Single Mom. 4 Kids. Blogging goddess. Avid Reader. All-around badass.

Monday, May 16, 2011

S.I.L. Part 6 - The final chapter (for now)

If words like "primal Sex" and "boobs" bother you...do not read any farther (and lighten up a little)

This is all I have for my "Suck it List" thus far.  I have some ideas for some other things to add, but for right now, this is all I have completely worked through.  See my prior blogs to catch up on the first 5 installments.

This last batch of ideas is by far my favorite.

27. Take my kids to the circus-So those of you who know me already know, but I suffer from Coulrophobia, the fear of clowns. Hence, I have never taken my kids to the circus. They have been before, but not with me. I want to take them to the real deal circus. I do not expect not to be afraid, but to fight that fear, for my kids.

p.s. this is a legitimate fear. Clowns kill people. Fact.

28. Get a boob job-What? I am human, and when it is time to wear that bikini, I want a brand new pair of tatas to go with it. While I do not want a huge size (a C is plenty for me) I want them perky, and I want people to know I paid good money for them or found a guy to pay good money for them. I want them to feel real (And yes, I will offer for people to touch), but when you look at me in a bikini instead of people asking “Do you think those are real?” I want them to say “I have got to get the name of her doctor!”

29. Teach a college course-I want to know so much about a certain subject that the Board of Regents deems me an appropriate person to mold the minds of our youth (Scary thought huh?). I want to inspire a student to follow my footsteps in the field of {insert specialty here}. I also want to either be the cool teacher (not a bird class, but a cool teacher) or the really tough teacher that the students hate at first but come to realize down the road that I was an important figure in who they have become. Then they thank me when they hit it big in whatever it is they do, name their first born after me, and send me cards on my birthday.(preferably with money in it)

30. See things from someone else’s point of view-This may come as a shock to some of you, but I can be kind of stubborn. I may or may not always think I am right. (But I really do not see the problem, if you are always right-which I am) I want to truly take the time to see something from someone else’s view. I may not agree with them in the end, but I will have a better perspective of where they are coming from. Areas that are not included in this are religion and politics.

Extracted records
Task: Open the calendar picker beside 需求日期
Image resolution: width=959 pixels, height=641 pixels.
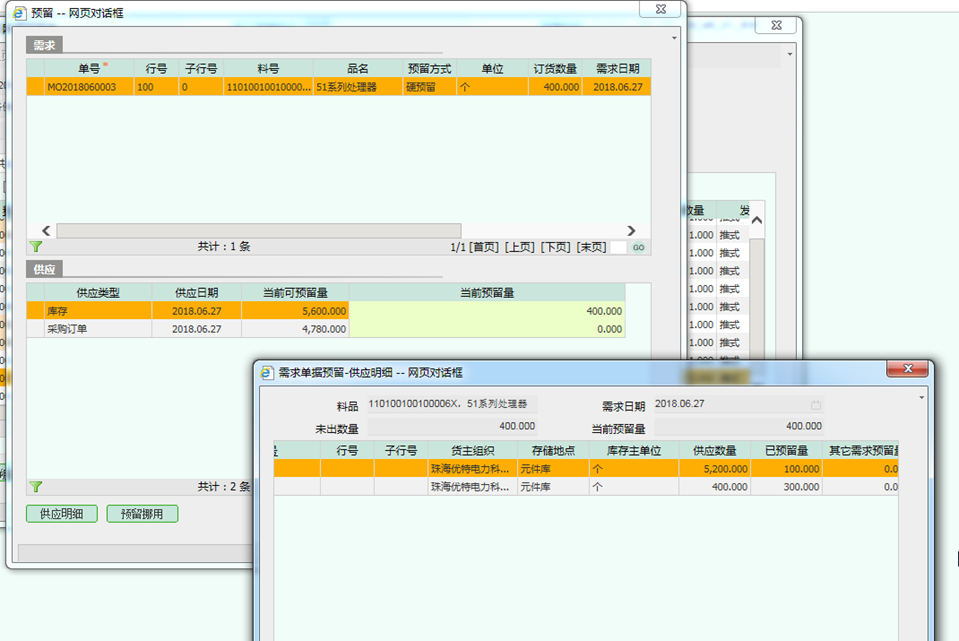Action: click(x=816, y=405)
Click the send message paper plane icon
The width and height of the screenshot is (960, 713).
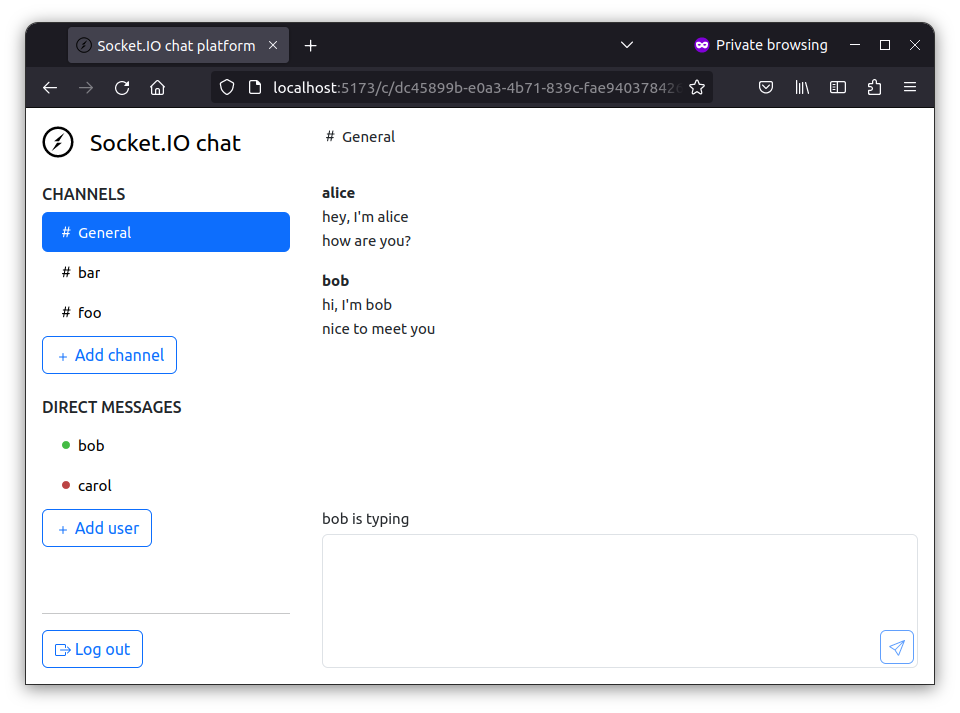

Problem statement
Do these statements agree with the blog post? For each, answer yes or no and quote the words from the post that decide it.
1. The writer has never taken the kids to the circus.
2. The writer wants a very large size for the boob job.
3. Religion and politics are part of the goal of seeing things from someone else's point of view.

Correct answer
1. Yes: "Hence, I have never taken my kids to the circus."
2. No: "While I do not want a huge size (a C is plenty for me)"
3. No: "Areas that are not included in this are religion and politics."